Kobayashi’s group “considered how to stabilize the redox and arrived at the use of p-block elements.” They substituted aluminum, silicon, germanium, phosphorus, and sulfur—all of which form stronger covalent bonds with oxygen than iron does. His group showed that small additions of these elements fit nicely into the cubic antifluorite structure, and by substituting them at just 10%, they drastically changed battery cyclability and oxygen gas evolution.
The group formed 2032 coin-cell-type batteries with each of the new materials and tested them first for 10 cycles. Of note, “the tested cells used Li metal anodes, but the LFO cathode is compatible with graphite anodes, same as commercial lithium-ion batteries,” Kobayashi said. Cubic LFO lacking any dopant starts with an energy density of about 950 Wh/kg, but this reduces to about 650 Wh/kg by the tenth cycle. In contrast, phosphorus- or germanium-doped material maintained nearly 800 Wh/kg at the tenth cycle.
For context, Kobayashi said, “the same calculation for NMC is approximately 600 Wh/kg. Therefore, our materials have higher potential.” All of the dopants improved capacity retention, but phosphorus and germanium showed the highest densities after cycling. “Considering the performance and cost-effectiveness, we selected P as a promising element,” he said.
A little more play with the phosphorus ratio found that replacing 20% of the iron with phosphorus was optimal. The group showed that this blend retained the greatest energy density, 650 Wh/kg, at the 50th cycle, and Kobayashi said that they have actually cycled it 100 times successfully.
Room For Improvement
Kobayashi has plans for continued improvement. His goal, he says, is achieving materials with 99% capacity retention. Some of the main challenges for scaling the technology and creating commercially viable cells have to do with the iron-based cathode materials’ conductivity. “LFO and LFP have less electric conductivity compared to NMC; therefore, effective carbon coating is necessary,” he said. His group is therefore working toward improving this conductivity.
Some of the other dopants also merit more experimentation.
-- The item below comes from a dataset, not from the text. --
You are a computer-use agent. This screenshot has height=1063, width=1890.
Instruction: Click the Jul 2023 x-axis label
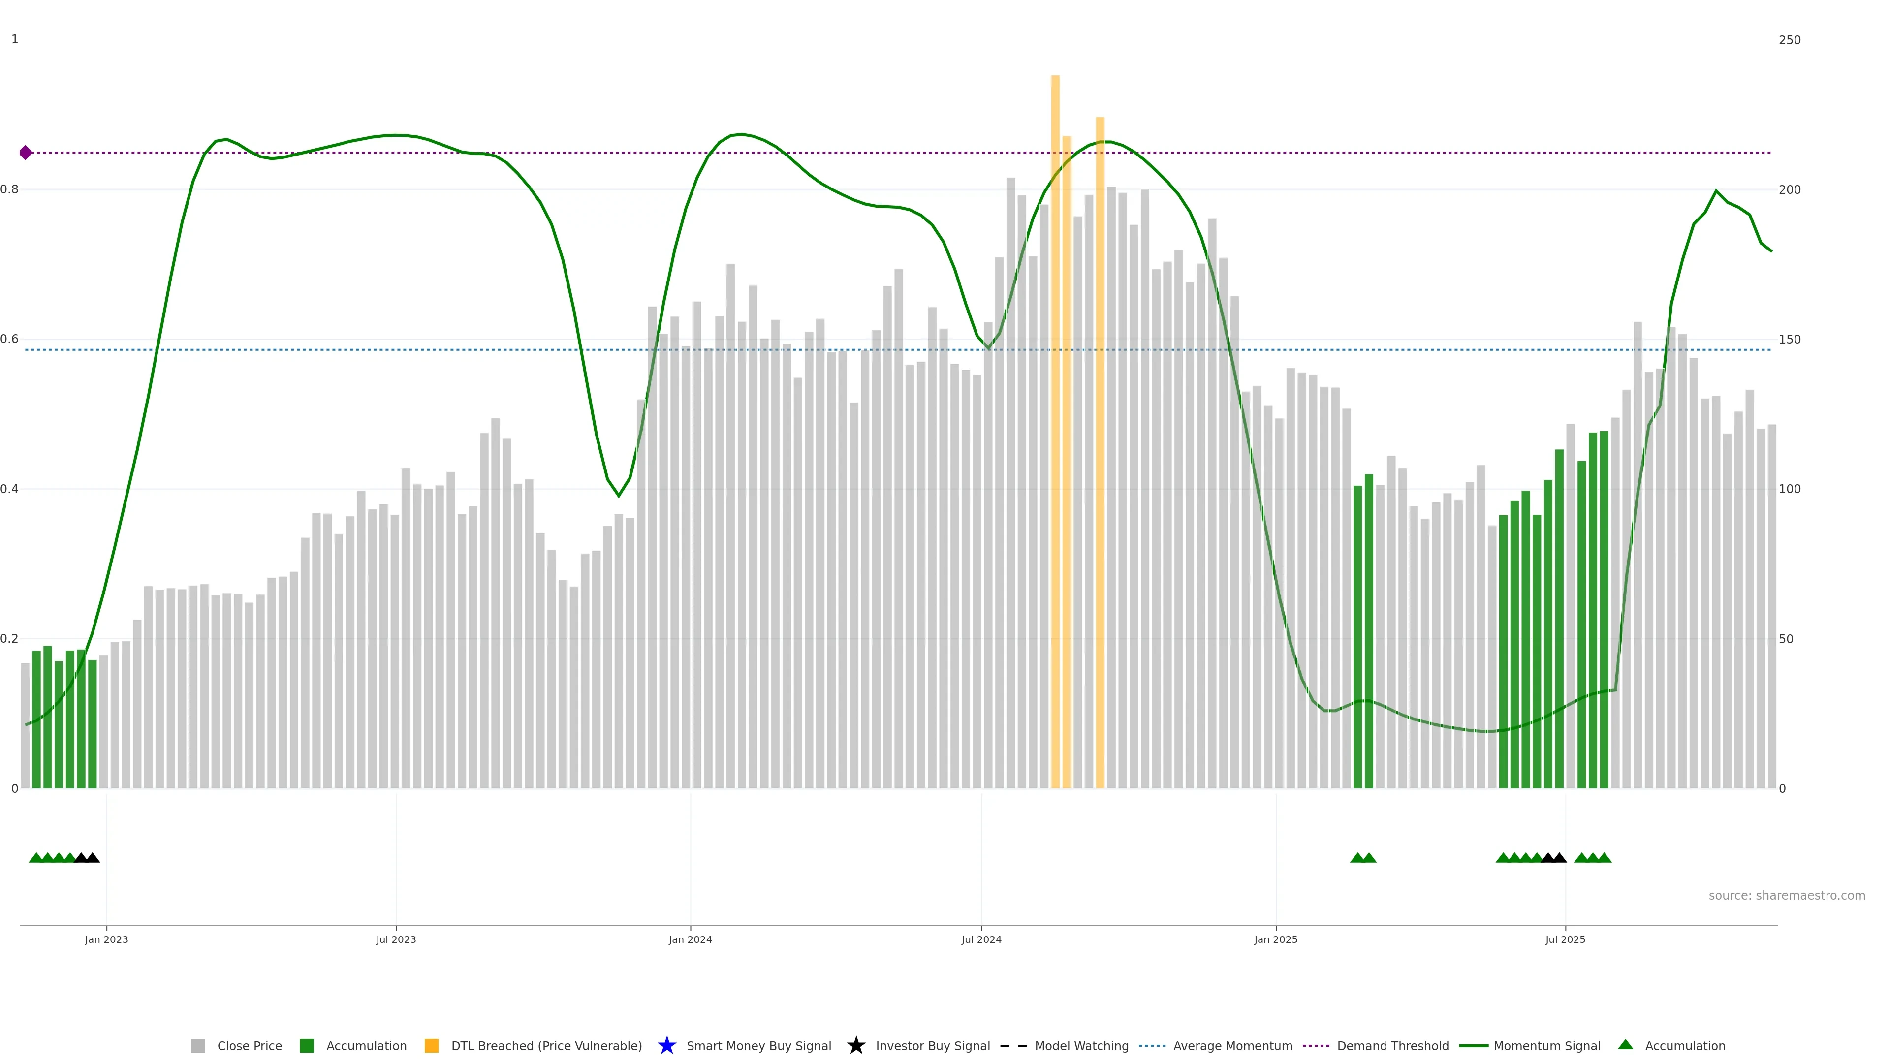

Silicon, for instance, did not perform as well as phosphorus, but interestingly, it showed the best capacity retention of tested materials, about 85%, falling from 700 to 600 Wh/kg between the first and tenth cycle. Because it is the second most abundant element in the earth’s crust and retains energy capacity comparable to NMC in these experiments, the economics may favor a solution with silicon. Another abundant element, aluminum, took a bigger capacity hit between the first and tenth cycle, but also retained about 600 Wh/kg. Kobayashi believes that materials using silicon and aluminum can undergo further improvement to maximize this capacity/cost balance and drive toward that 99% capacity retention. “Improvement can be achieved by technical modification and an optimal blend of dopants,” he said.